We found that the volumetric output differed between the software, which is expected since they have large technical differences [11, 12, 13]. Previous studies of earlier versions of the software have indeed also found significant differences in the output, both numerically and topographically [24, 25, 26]. While most previous studies have focused on differences and similarities in the segmentation results [24, 25, 26], the current study mainly focused on the robustness of the segmentation tools.

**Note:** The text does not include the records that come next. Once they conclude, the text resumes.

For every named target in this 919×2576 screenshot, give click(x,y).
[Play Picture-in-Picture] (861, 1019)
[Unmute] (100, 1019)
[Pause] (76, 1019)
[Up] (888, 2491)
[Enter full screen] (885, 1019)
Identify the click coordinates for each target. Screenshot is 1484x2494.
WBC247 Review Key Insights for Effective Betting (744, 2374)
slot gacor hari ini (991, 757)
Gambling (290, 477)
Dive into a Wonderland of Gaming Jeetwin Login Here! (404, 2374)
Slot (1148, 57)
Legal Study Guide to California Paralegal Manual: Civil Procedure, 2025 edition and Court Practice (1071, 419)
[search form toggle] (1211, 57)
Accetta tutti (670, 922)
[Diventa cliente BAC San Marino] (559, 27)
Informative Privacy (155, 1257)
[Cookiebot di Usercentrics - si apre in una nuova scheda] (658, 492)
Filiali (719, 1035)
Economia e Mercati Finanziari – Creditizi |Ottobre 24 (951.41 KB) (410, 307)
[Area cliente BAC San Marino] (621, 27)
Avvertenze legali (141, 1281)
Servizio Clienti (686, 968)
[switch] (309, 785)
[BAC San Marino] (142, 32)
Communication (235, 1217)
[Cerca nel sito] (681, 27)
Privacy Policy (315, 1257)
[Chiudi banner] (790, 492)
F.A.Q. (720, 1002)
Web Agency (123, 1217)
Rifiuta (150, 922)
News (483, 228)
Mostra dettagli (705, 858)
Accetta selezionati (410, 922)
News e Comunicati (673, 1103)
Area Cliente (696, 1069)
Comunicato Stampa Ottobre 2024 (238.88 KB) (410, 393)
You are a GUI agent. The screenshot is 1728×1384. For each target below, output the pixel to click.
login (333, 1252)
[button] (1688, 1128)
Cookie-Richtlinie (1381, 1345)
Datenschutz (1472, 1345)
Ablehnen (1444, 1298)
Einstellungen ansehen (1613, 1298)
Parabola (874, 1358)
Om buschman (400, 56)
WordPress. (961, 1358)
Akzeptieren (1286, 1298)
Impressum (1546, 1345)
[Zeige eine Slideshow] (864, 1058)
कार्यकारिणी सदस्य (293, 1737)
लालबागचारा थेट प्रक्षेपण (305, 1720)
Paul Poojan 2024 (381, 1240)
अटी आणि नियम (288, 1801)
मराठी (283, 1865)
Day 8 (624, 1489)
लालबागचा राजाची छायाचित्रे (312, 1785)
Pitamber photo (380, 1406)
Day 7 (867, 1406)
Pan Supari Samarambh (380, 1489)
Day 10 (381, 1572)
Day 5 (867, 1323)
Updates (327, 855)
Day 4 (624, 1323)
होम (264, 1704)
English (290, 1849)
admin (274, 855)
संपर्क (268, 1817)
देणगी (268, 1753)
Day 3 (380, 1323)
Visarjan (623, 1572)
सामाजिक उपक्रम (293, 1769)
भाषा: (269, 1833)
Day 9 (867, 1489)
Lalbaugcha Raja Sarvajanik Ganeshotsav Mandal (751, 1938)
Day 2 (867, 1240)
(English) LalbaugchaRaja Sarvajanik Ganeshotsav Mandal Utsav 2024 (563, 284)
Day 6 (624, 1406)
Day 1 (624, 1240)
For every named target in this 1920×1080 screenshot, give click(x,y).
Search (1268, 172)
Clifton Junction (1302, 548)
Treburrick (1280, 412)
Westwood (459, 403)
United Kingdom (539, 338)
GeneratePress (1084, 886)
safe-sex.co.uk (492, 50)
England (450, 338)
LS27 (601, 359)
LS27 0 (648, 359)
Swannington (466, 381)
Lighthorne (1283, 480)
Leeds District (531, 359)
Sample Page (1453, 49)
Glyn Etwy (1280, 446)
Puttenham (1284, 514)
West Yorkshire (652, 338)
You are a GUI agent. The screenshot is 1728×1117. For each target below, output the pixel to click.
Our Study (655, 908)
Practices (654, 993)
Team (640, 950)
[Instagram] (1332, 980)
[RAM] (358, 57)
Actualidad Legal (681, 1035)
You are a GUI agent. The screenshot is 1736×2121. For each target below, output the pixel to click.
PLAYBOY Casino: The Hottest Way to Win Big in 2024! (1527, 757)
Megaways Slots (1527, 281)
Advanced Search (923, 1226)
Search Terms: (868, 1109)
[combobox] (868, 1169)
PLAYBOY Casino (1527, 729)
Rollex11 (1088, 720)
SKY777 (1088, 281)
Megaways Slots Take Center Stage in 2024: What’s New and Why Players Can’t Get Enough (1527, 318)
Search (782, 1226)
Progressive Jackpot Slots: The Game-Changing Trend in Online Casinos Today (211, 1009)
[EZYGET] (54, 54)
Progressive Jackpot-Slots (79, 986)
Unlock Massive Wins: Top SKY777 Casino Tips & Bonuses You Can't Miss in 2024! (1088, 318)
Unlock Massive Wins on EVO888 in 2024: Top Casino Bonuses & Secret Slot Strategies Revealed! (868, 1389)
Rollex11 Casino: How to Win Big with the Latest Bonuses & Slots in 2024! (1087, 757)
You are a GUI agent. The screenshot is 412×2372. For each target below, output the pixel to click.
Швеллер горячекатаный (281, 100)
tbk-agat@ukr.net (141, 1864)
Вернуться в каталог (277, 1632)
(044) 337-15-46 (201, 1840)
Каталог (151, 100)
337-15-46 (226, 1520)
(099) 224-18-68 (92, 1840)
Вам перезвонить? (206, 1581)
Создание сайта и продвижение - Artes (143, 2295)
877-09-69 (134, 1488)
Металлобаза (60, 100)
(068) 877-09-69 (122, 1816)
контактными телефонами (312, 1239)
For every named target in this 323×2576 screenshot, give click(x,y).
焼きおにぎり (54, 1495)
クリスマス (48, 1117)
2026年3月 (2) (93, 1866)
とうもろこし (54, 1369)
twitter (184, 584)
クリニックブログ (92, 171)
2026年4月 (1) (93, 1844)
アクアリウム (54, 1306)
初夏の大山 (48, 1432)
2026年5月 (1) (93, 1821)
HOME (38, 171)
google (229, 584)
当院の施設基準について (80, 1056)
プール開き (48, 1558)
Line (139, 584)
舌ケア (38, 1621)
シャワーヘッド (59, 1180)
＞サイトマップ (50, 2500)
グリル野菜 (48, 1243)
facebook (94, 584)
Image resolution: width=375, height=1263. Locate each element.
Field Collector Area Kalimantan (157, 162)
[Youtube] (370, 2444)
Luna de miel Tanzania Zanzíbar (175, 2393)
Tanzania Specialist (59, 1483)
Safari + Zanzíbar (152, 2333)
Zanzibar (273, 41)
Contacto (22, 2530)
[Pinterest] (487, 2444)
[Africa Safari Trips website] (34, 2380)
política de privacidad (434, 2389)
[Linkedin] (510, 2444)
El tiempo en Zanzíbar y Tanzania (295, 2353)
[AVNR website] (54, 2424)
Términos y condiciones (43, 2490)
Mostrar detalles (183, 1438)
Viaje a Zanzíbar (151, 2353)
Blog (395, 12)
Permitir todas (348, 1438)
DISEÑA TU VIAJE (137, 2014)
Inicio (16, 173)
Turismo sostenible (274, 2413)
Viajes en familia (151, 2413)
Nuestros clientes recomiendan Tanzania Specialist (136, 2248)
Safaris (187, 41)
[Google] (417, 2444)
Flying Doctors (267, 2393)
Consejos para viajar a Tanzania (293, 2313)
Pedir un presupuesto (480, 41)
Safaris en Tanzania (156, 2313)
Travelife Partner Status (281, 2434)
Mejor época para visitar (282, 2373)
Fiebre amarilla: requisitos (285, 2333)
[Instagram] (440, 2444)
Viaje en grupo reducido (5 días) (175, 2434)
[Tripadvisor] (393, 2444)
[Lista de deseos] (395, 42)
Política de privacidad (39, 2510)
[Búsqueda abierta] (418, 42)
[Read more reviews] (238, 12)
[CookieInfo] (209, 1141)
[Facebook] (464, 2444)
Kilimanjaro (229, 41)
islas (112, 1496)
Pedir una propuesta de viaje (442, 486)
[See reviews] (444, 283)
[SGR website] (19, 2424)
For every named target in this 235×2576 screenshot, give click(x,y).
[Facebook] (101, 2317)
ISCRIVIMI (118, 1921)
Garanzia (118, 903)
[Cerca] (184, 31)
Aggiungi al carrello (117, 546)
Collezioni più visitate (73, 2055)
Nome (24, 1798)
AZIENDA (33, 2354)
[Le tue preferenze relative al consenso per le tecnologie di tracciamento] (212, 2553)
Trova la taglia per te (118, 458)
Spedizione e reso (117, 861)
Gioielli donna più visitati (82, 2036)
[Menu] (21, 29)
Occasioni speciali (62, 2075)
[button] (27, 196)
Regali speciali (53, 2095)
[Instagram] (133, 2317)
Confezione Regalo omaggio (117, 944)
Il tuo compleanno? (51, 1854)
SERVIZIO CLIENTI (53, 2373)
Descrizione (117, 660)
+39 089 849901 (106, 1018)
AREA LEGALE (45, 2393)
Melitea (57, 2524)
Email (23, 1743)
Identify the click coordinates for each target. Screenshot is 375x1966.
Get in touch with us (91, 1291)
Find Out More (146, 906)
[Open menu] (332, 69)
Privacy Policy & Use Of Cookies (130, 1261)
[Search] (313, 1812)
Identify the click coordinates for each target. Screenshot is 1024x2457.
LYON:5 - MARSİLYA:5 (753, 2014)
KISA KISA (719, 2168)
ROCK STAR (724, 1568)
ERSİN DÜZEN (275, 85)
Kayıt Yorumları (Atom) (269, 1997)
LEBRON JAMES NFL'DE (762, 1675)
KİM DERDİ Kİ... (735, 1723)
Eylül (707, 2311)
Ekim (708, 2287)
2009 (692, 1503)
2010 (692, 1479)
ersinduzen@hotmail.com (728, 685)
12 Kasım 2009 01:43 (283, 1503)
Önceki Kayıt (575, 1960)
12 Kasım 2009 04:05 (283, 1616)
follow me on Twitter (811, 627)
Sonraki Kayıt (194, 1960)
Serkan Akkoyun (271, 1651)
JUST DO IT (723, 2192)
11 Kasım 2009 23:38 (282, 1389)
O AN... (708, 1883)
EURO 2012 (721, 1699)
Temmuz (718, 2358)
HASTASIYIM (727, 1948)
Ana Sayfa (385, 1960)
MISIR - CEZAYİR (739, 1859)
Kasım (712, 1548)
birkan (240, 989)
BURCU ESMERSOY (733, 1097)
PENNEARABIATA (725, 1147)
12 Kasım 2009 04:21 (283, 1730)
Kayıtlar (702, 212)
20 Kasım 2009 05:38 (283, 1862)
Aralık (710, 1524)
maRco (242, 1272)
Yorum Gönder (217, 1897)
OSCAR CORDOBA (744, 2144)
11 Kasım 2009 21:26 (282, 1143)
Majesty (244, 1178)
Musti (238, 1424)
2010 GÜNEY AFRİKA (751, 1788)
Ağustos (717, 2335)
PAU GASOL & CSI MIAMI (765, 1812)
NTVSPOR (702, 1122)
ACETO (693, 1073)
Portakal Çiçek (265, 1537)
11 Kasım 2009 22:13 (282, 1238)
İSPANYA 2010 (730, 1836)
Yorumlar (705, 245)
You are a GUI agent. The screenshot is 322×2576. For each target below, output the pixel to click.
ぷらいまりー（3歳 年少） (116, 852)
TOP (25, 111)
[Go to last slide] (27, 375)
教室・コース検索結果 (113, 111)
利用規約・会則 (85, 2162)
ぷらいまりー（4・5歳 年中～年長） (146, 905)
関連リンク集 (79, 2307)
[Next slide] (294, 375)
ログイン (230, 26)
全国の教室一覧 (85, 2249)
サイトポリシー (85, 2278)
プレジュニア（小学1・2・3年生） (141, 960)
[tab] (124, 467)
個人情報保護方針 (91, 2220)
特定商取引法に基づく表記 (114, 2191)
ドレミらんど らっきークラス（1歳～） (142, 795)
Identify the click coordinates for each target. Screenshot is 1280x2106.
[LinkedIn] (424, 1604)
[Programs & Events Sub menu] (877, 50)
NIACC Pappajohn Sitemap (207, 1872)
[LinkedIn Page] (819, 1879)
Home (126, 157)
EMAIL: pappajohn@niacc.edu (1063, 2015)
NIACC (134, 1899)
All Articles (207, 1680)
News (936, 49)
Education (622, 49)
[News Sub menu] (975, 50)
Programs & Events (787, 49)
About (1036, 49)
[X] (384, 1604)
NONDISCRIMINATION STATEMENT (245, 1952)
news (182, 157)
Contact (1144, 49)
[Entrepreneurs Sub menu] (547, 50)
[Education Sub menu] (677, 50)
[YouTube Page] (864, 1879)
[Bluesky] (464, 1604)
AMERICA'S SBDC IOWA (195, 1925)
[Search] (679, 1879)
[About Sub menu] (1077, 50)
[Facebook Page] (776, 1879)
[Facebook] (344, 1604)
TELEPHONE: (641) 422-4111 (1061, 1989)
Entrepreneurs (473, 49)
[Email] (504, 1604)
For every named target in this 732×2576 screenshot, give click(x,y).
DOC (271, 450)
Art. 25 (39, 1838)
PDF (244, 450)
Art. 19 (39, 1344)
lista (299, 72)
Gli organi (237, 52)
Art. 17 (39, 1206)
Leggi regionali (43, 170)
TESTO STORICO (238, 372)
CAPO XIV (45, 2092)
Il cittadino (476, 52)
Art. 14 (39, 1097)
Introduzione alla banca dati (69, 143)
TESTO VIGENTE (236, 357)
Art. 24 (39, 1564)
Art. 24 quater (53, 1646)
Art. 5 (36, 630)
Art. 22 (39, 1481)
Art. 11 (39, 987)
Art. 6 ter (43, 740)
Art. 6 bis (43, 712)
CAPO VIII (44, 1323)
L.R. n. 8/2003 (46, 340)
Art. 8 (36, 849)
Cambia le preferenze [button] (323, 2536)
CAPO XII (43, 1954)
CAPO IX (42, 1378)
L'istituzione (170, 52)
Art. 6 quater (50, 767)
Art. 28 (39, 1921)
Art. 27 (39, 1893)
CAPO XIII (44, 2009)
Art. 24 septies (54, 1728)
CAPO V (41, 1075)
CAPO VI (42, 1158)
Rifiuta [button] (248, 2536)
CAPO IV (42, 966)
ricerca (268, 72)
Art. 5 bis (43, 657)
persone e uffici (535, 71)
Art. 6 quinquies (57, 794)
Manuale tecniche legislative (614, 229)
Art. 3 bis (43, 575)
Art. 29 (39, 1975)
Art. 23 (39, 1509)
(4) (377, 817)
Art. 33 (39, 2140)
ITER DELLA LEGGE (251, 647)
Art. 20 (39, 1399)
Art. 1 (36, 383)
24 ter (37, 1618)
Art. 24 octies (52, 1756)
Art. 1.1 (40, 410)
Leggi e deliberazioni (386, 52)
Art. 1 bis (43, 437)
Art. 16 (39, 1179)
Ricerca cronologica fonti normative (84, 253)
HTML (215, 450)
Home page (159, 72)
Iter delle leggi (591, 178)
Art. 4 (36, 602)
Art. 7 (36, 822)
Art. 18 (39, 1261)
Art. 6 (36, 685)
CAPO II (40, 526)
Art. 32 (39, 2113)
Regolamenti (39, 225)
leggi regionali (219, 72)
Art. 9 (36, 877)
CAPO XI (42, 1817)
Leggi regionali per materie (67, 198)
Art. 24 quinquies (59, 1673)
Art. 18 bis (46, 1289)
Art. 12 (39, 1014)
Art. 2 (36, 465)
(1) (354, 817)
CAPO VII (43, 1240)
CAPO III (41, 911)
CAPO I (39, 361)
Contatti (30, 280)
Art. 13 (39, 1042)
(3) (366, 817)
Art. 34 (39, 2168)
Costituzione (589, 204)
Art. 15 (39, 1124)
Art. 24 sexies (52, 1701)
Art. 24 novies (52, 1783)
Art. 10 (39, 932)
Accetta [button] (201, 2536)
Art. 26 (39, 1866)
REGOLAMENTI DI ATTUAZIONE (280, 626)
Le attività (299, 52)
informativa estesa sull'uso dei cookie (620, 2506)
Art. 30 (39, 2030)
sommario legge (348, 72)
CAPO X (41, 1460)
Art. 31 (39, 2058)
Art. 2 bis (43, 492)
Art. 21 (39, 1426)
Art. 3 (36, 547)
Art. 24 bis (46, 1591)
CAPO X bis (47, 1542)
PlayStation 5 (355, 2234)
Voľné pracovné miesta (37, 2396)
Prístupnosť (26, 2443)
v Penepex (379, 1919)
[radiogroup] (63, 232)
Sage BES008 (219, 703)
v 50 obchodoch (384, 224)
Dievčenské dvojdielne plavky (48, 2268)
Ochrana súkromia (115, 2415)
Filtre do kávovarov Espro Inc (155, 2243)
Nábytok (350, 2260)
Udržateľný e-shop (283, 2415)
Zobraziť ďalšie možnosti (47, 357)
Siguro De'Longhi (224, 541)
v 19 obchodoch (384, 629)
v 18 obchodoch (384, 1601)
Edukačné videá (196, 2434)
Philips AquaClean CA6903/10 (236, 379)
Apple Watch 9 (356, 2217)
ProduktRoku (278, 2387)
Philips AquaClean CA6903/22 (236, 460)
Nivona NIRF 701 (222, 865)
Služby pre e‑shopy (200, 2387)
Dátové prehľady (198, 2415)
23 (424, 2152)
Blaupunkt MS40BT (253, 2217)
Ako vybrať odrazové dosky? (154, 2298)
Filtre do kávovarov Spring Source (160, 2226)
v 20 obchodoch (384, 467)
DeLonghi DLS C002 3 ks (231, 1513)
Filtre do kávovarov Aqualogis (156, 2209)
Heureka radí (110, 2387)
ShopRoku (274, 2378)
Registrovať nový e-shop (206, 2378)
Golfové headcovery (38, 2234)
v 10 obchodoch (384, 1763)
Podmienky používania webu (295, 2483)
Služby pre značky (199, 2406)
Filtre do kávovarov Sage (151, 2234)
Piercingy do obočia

Overall, we report that the variability in volumetrics was lower on the same scanner than between scanners, supporting recommendations to follow individuals on the same scanner [27, 28]. Although brain atrophy rates can be double that of normal aging in untreated MS patients [29], treated MS patients have atrophy rates around 0.5%/year [30]. To accurately capture atrophy rates, it is therefore important to have a variability lower than that. Our reported CoVs for intra-scanner (0.17–0.92%) and inter-scanner (0.65–5.0%) variability suggest that measurements are feasible within 1–2 years for the most robust methods on the same scanner. In contrast, several years need to pass to be able to capture atrophy on different scanners, even with normalisation.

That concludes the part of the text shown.